Reputation: 439
I would like to understand how the apply functions or anything similar can be used to make plots for several subsets of a data frame. Let's assume I want to use the mtcars data frame and I want to make a plot for each combination of "gear" and "carb".
I read here, that one can just write a function and then use lapply to create subsets of a data frame and plots for each of them.
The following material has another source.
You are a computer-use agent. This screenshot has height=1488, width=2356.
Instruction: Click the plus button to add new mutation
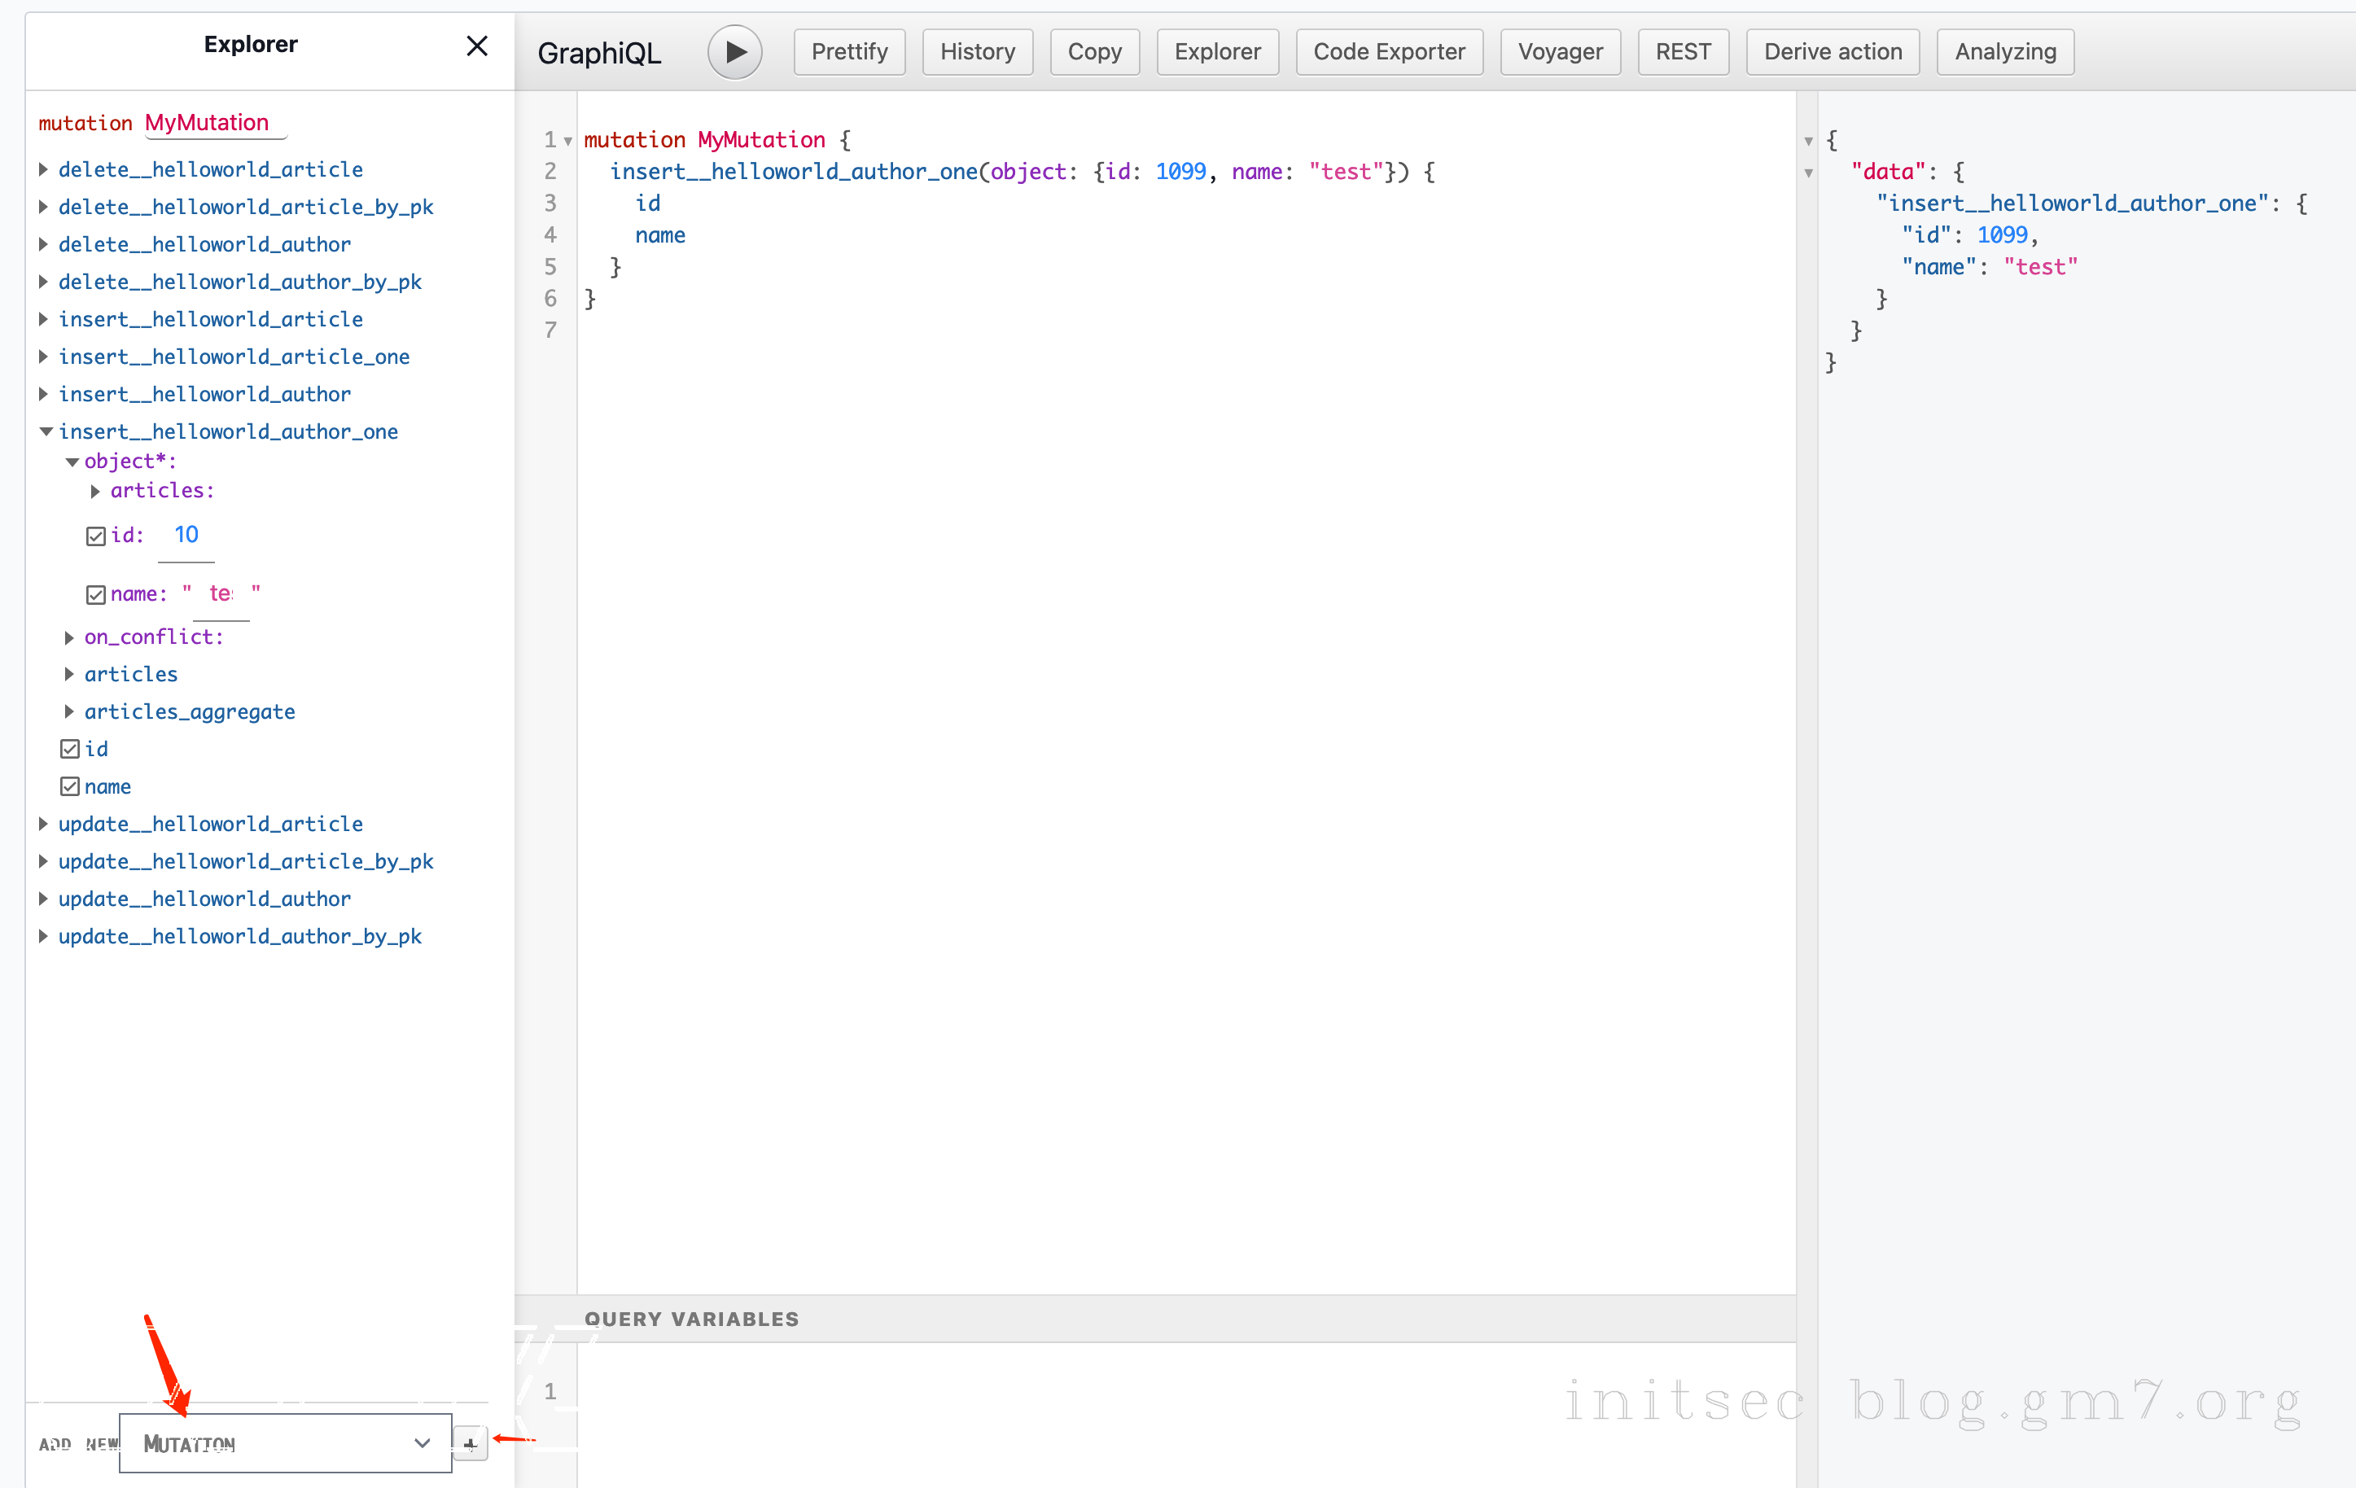pyautogui.click(x=471, y=1443)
So how could I rewrite this to use lapply or anything similar?
gg_test = function(data) {
title = paste("gear",data[,"gear"][1],"carb",data[,"carb"][1])
require(ggplot2)
gg1 = ggplot(data, aes(x = mpg, y = cyl, color = disp)) + geom_point() +
ggtitle(title)
print(gg1)
}
for (g in unique(mtcars[,"gear"])){
for(ca in unique(mtcars[,"carb"])){
df_sub = subset(mtcars, gear == g & carb == ca)
gg_test(df_sub)
}
}
Upvotes: 1
Views: 2480
Reputation: 40648
You can use split
and interaction
to divide a data.frame into chunks that you can then apply your plot function to:
gg_test = function(data) {
title = paste("gear",data[,"gear"][1],"carb",data[,"carb"][1])
require(ggplot2)
ggplot(data, aes(x = mpg, y = cyl, color = disp)) + geom_point() +
ggtitle(title)
}
I modified your plot function to return the plot instead of print it out.
plots <- lapply(split(mtcars, interaction(mtcars[,c("gear","carb")]), drop = TRUE), gg_test)
Then I store each plot in another object that can be printed on demand.